The data sample used was from April 2007, and analysis was done on 77 questions with a total of 357 responses, out of the 2,095 questions received in April 2007 (or an average of 299 transactions for each of the seven topical reference desks). Shachaf notes that "on average, the Wikipedia Reference Desk received 70 requests per day and users provided an average of 4.6 responses for each request" (pp 980). Shachaf first analyzed whether the questions were asked and answered by "experienced" (determined for the purposes of this study as an editor with a userpage) or "novice" (without a userpage) users, finding that 85% of answers were provided by "experienced" users.

Of the questions analyzed, Shachaf found that most questions were answered quickly (on average, the first response was given after four hours); that answers were signed with Wikipedia usernames; and that 92% of the questions given a partial or complete answer. 63% of the questions were answered completely.

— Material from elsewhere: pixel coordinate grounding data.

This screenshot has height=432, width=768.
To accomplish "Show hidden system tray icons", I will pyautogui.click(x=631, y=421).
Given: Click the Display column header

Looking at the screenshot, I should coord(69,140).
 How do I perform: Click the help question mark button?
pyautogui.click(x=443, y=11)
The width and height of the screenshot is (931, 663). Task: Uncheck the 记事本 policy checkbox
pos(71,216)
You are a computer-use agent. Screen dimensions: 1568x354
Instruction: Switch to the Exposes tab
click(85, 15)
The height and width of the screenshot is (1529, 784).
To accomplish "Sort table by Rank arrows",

Of the factual questions where the coders were able to determine accuracy, it was found that 55% of the answers were accurate, 26% were not accurate, and in 18% of the cases, there was no consensus reached on the reference desk. 55% is comparable to studies of the accuracy of traditional one-on-one reference.^[3]

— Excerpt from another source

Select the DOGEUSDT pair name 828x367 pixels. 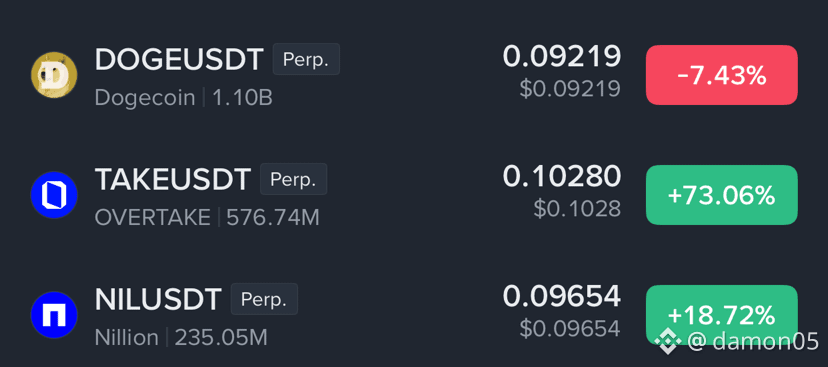179,59
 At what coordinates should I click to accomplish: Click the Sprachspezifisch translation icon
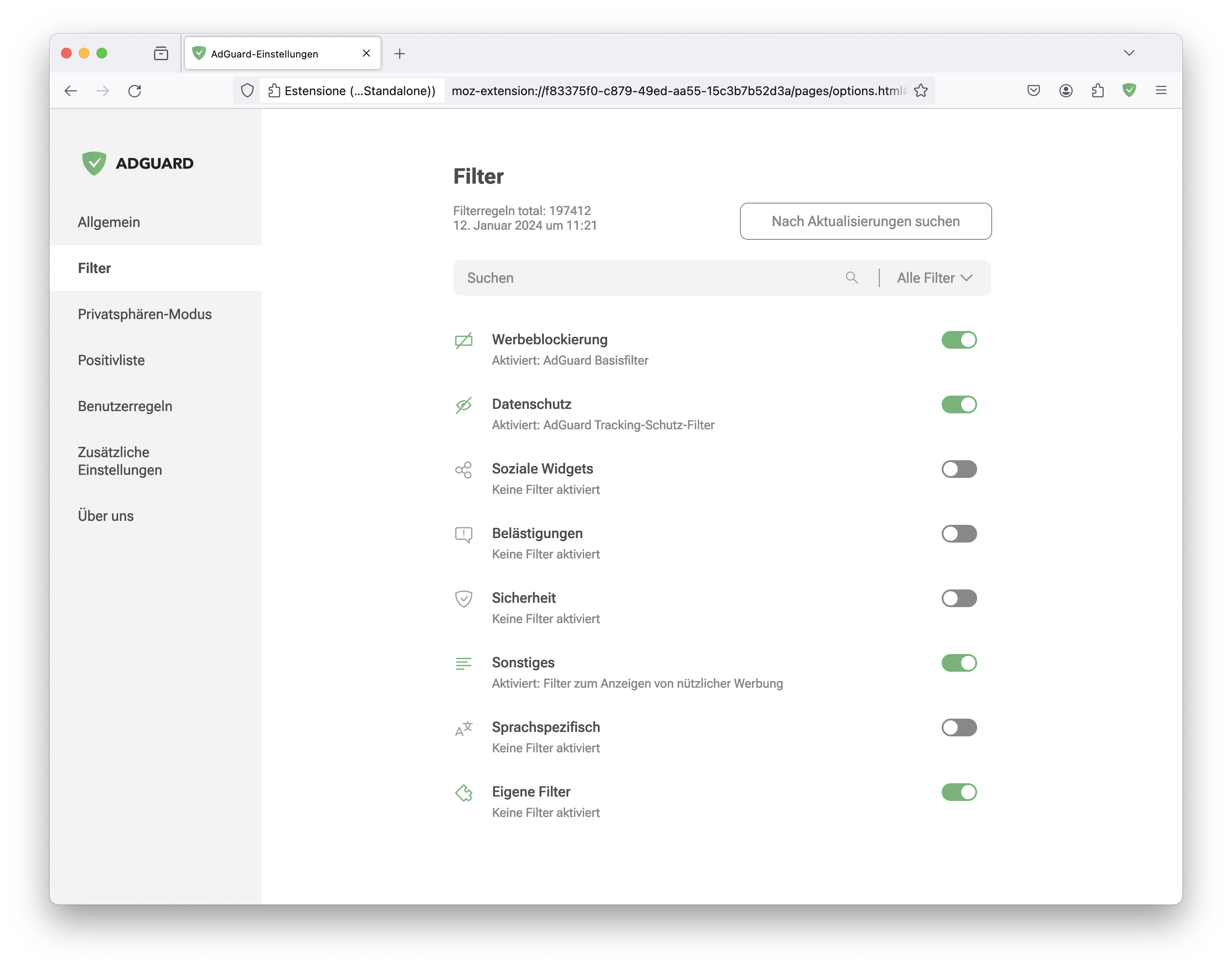coord(463,728)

The sources used in reference desk answers were also examined. The sources used in a sample of 210 interactions were analyzed; Wikipedia articles were referred to in 93% of these transactions and account for 44% of the references listed. Sources such as journals, databases, and books were very rarely used. This is a major difference from answers provided in traditional library reference services; librarians tend to use and cite sources, including traditional information sources such as journals and databases.

Shachaf compares these statistics to traditional library reference services. Overall, answers at the Wikipedia reference desk are comparable to library reference services in accuracy, responses are on average posted more quickly than emails to libraries are replied to, questions are answered more completely at the Wikipedia reference desk than via library virtual reference services, and thank-yous from question askers are received at the same rate. The conclusion is that "The quality of answers on the Wikipedia Reference Desk is similar to that of traditional reference service. Wikipedia volunteers outperformed librarians or performed at the same level on most quality measures" (pp. 989).

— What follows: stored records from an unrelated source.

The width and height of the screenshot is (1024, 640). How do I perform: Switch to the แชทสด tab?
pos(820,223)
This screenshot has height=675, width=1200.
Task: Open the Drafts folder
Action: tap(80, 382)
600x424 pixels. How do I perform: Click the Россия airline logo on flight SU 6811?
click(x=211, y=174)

However, Shachaf cautions that these results are only achieved in the aggregate. Shachaf writes:

...while the amalgamated (group) answer on the Wikipedia Reference Desk was as good as a librarian's answer, an amateur did not answer at the same level as an expert librarian. Answering requests in this amateur manner creates a forest of mediocrity, and, at times, the "wisdom" of the crowd, not of individuals, reaches a higher level. For a user whose request received more than four answers, sorting out the best answer becomes a time consuming task. ... The quality of an individual message did not provide answers at the same level as individual librarians do, but an aggregated answer made it as accurate as a librarian's answer (pp.988–989).

Shachaf offers some ideas as to why the all-volunteer Wikipedia Reference Desk service might work as well as library reference services, including the possibilities that experienced question-answerers gain practice in answering reference questions similar to professional librarians; that the wiki itself is conducive to providing collaborative question-answering services (more so than most software used for library reference); that the type of questions being asked may differ from Wikipedia to libraries; and that (according to Shachaf, the most likely possibility) the collaborative aspects of the service, where answers can be expanded on, improved and discussed, helps improve answer quality. She concludes that more research is needed into the nature of online Q&A boards staffed by volunteers.

Notes

^ Shachaf, Pnina. (2009). "The paradox of expertise: is the Wikipedia Reference Desk as good as your library?." Journal of Documentation, v. 65 (6). pp. 977–996. [1]. Not available freely online.
^ Traditional library reference is understood in this context as a questioner interacting one-on-one with a professionally trained librarian, either in-person at a library reference desk, or via email/chat/phone.
^ Note that it is quite difficult to determine accuracy for most reference transactions, since answers may be partially accurate or have qualitative situational differences; 55% accuracy is a standard estimate based on studies of in-person reference desk interactions in the 1980s (citation to Hernon and McClure (1986) and later analyses given by Shachaf).

In this issue

1 March 2010 (all comments)

+ Add a comment

Discuss this story

These comments are automatically transcluded from this article's talk page. To follow comments, add the page to your watchlist. If your comment has not appeared here, you can try purging the cache.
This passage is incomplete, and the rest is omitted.